Muhammad Hewedy
Muhammad Hewedy

Reputation: 30058

Objective-C and its relation to C

Actually, I am very new to Mobile programming, and need to take your opinions.

I am a Java Developer with a C background, and I need to start Learning Objective-C with a target to do mobile app for iPhone and to refresh my knowledge in C (as I know, Objective-C is a pure superset for C, ain't it?).

So, the question is, With objective C, can I achieve my two objectives which are again:

  1. Do mobile dev for iPhone refresh my
  2. refresh my knowledge with C

Upvotes: 1

Views: 337

Answers (6)

John Smith
John Smith

Reputation: 12797

Objective C is another object oriented extension of C. Everything you know in C will work.

The best document to understand Objective C is

http://developer.apple.com/mac/library/documentation/cocoa/conceptual/ObjectiveC/ObjC.pdf

You can do a lot with just C but you will be severely crippled. Every feature of C works in Obj-C.

If you really enjoy a world of hurt you could consider Objective-C++ which combines both C++ and objective-C

Upvotes: 4

Randall
Randall

Reputation: 14839

In my experience with mac development, the only times I've needed to use C was when I fell back to the older Carbon apis. Cocoa is all Objective C and quite different from old school c. As far as I know, all of the iPhone APIs use objective c and you would only ever need to use gangster style c if you're using a library already written with in it.

Upvotes: 0

Jeff Kelley
Jeff Kelley

Reputation: 19071

An interesting note is that Objective-C began its life as a sort of preprocessor to C. From /usr/include/objc/objc.h:

typedef struct objc_class *Class;
typedef struct objc_object {
    Class isa;
} *id;

Each Objective-C object can be described as a struct with a pointer to its class, its ivars, and function pointers for its methods. Message sending, etc. complicate things but when it comes down to it, everything could be done in C if you were patient enough.

Upvotes: 0

thyrgle
thyrgle

Reputation:

Objective-C is a strict superset of C. But, there are a lot of add ons in syntax that are overwhelming, in my opinion, and I can guarantee your going to use a lot of those additions to the C language because of Apple's frameworks. So if you were going to refresh your memory on C I would, personally, do something else.

As for an example:

All your programming is done, in the majority of case, in two classes. The AppDelegate or ViewController. Calling functions in C looks like:

foo();

But, because all this programming is done in classes you need to call it with an object:

FooViewController *FooCaller;
[FooCaller foo];

You use this syntax very often in iPhone programming, but the C syntax is not used often in iPhone programming.

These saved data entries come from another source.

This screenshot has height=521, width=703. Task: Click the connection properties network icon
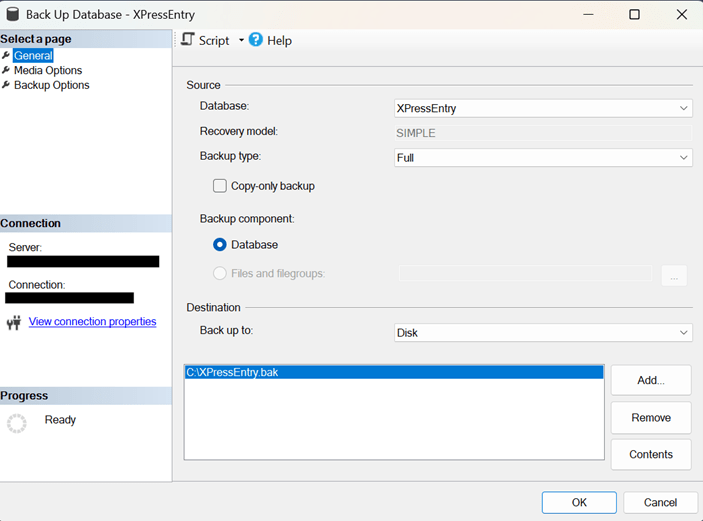click(x=14, y=322)
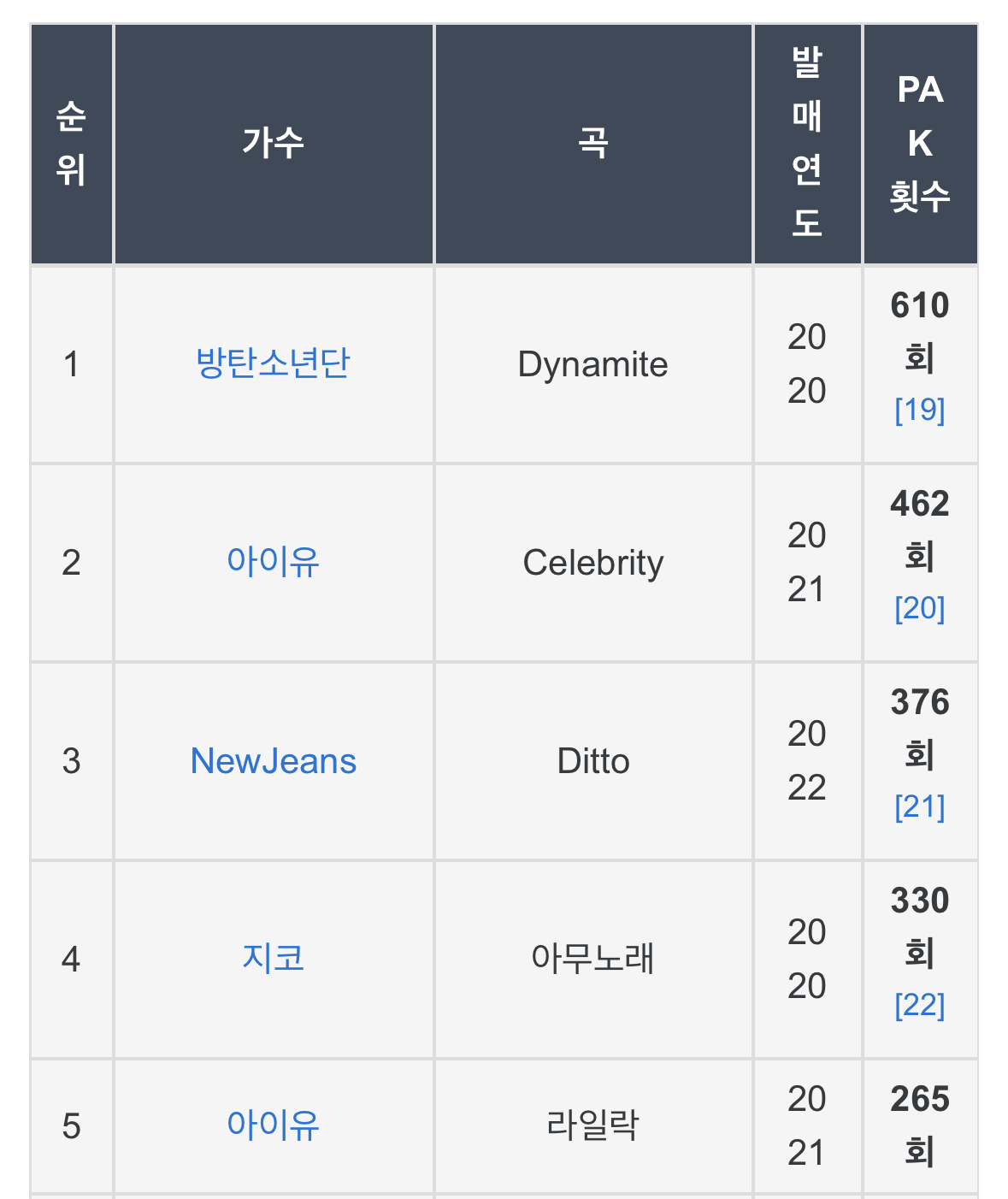The image size is (1008, 1199).
Task: Open the 지코 artist link
Action: click(x=273, y=959)
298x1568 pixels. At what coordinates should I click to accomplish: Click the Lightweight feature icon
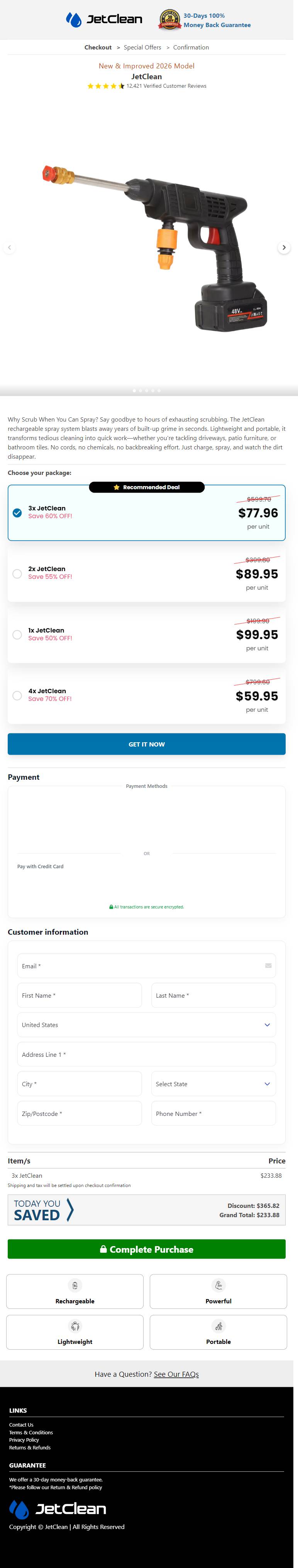pos(75,1326)
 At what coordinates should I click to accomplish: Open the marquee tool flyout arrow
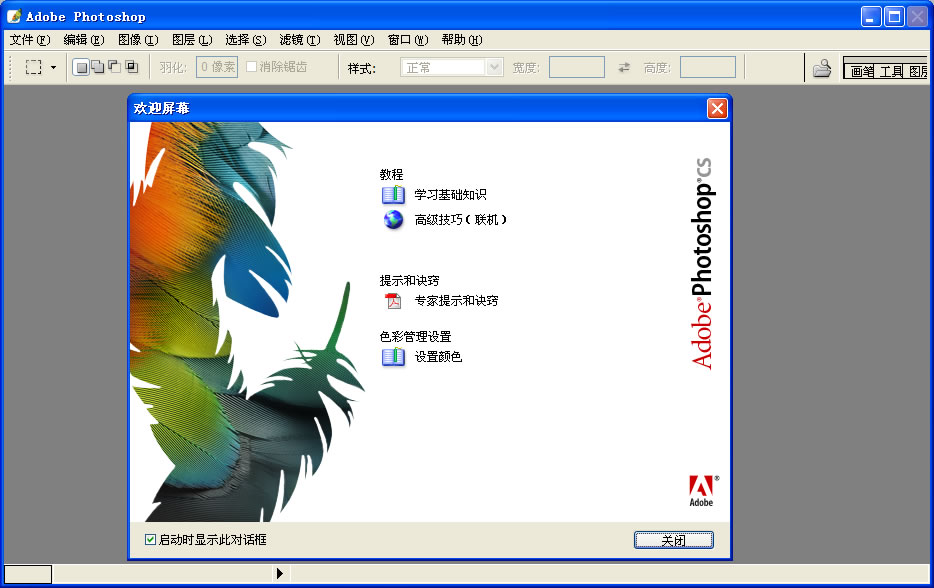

Also, as for methodology, it is very different also because Objective-C is OO and C is procedural.

Upvotes: 1

user367836
user367836

Reputation: 91

Yes, Objective-C is a pure superset of C; it doesn't feel greatly like C, though. It's really more like java, +- some syntax changes, than traditional pointer-arithmetic-using systems-programming low-level C. The most obvious example being, for instance, that iPhone programming traditionally uses the NSString class to represent strings, rather than a C-style *char. You still can use *char to represent a string in Objective-C; it's just frowned upon and for practically everything you'll use it for (including, in all likelihood, 100% of all iPhone functionality) the NSString class is both cleaner and better-featured. That said, it'll get you back to the syntax pretty well, if not the idioms.

And yes, Objective-C is literally mandatory for iPhone dev. So yes, learning Objective-C is the way to accomplish both your goals.

Upvotes: 1

Yann Ramin
Yann Ramin

Reputation: 33167

Objective-C is a superset of C.

  1. Yes.
  2. Maybe. It is possible to use mostly objective C features without going back to regular C.